Of the two main presidential contenders, Obama received the most money, $15.4 million, while Mitt Romney hauled in almost $6.8 million.

Attorneys and firms were second only to retired people, who donated $63.2 million to the candidates. The Center for Responsive Politics defines lawyers and law firms as both members of firms and “trade organizations that promote legislation beneficial to the industry.”

Despite receiving more than twice as much lawyer money as Romney, Obama’s donations paled in comparison to what he received four years ago. During the 2007-2008 election cycle, lawyers and law firms donated $46.5 million to Obama, compared to $10.4 million to the GOP nominee, Arizona Sen. John McCain. Hillary Clinton hauled in $16.5 million during the same cycle.

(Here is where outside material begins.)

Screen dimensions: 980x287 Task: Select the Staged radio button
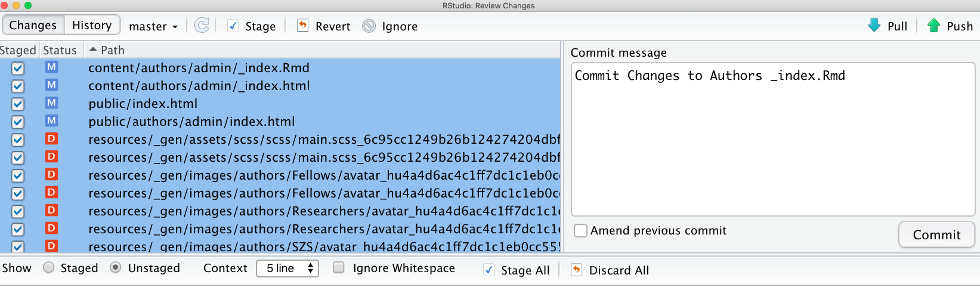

On its website, the center says that it collected its contribution data from the Federal Election Commission. The totals, taken from FEC reports through August 21 of this year, include political action committee contributions as well as those from individuals giving more than $200.

According to the center, the top five legal groups, including law firms, that gave to Democratic and Republican candidates overall in 2011-2012, included the trial lawyers’ group called American Association for Justice; the Mostyn Law Firm; Kirkland & Ellis; DLA Piper; and Skadden, Arps, Slate, Meagher & Flom. Those five groups contributed a combined $8.6 million. The center’s site does not break down which legal groups gave the most to individual candidates in the presidential campaign.

The Romney campaign did not respond to a request for comment. The Obama campaign could not be reached for comment.